Copper struggled and ended near the lowest in more than two months after concerns over China’s slowing growth. The recent weakness of the Yuan may reduce demand for the metal, both from commercial buyers and those using the metal to obtain finance from sources other than regular banks from which lending has become much more difficult to obtain.

Hedge funds raise bullish commodity bets to a 34-month high

The strong performances and multiple technical breakouts during February triggered a rush into commodities by hedge funds. Since the first week of January, bullish bets on 24 US traded commodities have risen by 59 percent. These culminated during the week of February 18 when the total net-long position rose to the highest since April 2011 and an unprecedented 23 out of 24 commodities were bought. The strong buying may eventually leave several commodities exposed to long liquidation on any signs of falling momentum or changing fundamentals, not least WTI Crude where the net-long is just a few thousand contracts short of the record from last summer. As a percentage of total open interest, the position

becomes even more extreme as we have reached levels not seen since recent periods of geo-political risk, such as the Libyan war in 2011, Iran nuclear sanctions in 2012 and last summer’s Syria chemical war crisis and Libyan supply disruptions.

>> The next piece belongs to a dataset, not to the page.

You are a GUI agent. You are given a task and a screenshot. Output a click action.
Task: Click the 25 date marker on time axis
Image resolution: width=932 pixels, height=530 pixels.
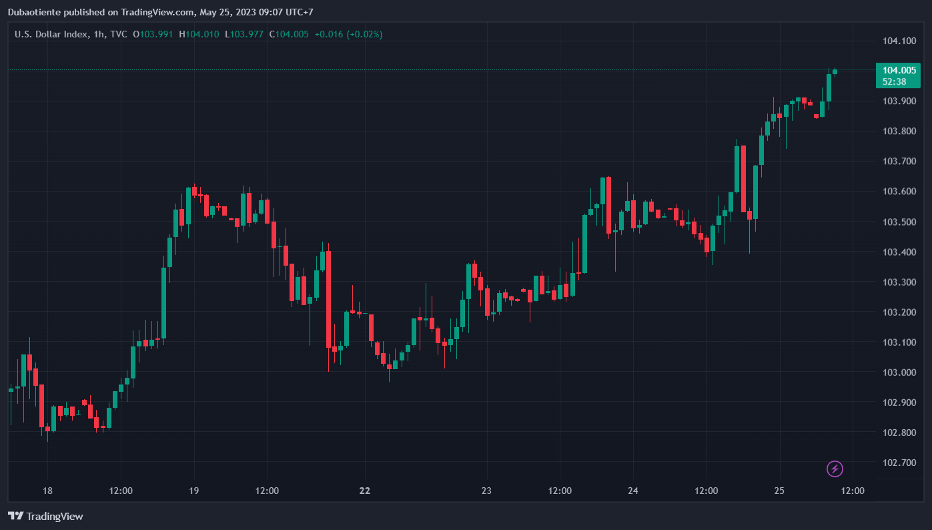pyautogui.click(x=779, y=491)
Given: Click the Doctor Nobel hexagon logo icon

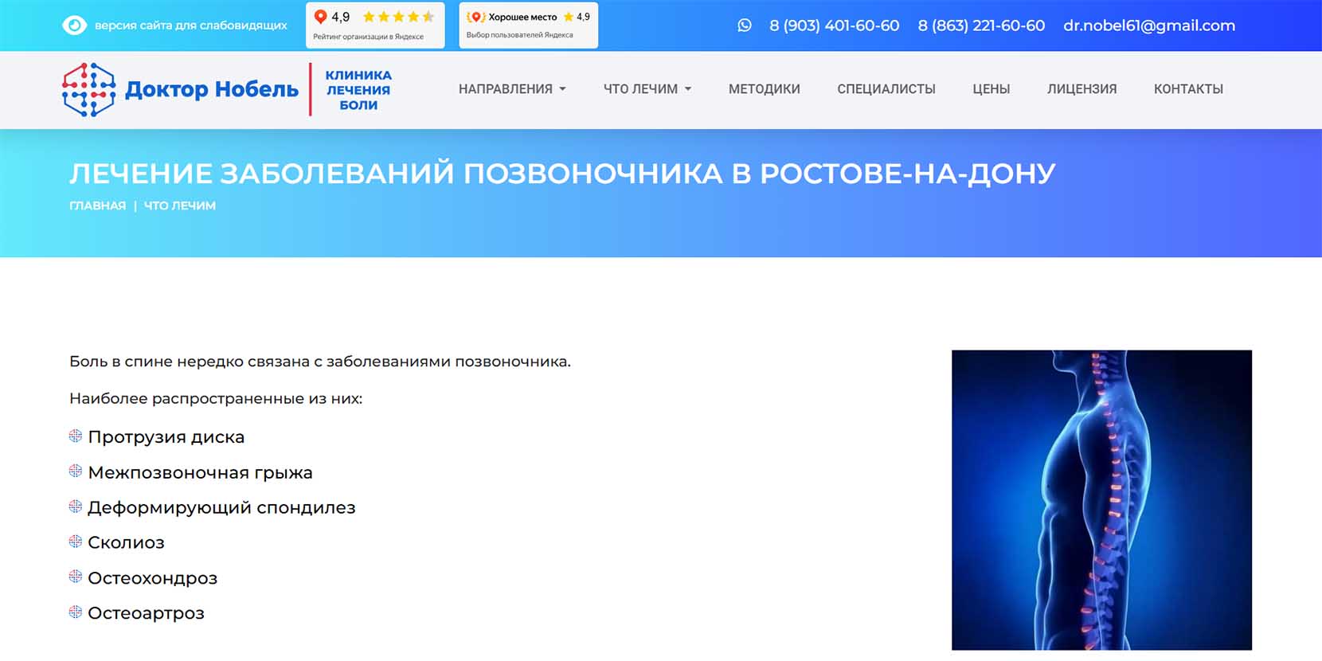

Gold consolidating as physical demand eases after the rally

The yellow metal reached a four months high this past week before taking time off to consolidate after a second monthly gain. The metal has been supported this year firstly by strong physical demand out of Asia and then by the investment community, such as hedge funds who found themselves underweight the metal on the expectations that gold would fall even farther this year. The recent move above the 200-day moving average, currently at USD 1,300/oz., triggered a one-third weekly rise in net-long futures position held by hedge funds. Although it is showing signs of slowing momentum, it remains positive and some further support could arise from the current crisis in Ukraine. On the flip side, we have seen physical demand from China and Japan begin to slow following the recent rise above USD 1,300/oz. and this confirms the continued price sensitivity when it comes to physical demand. The Chinese Yuan saw the biggest weekly drop on record this past week and that may also dent what, up until now, have been very strong Chinese gold imports. The speculative community is happy to hold onto long positions at the moment, and it would probably require some renewed weakness below USD 1,300 to change that sentiment.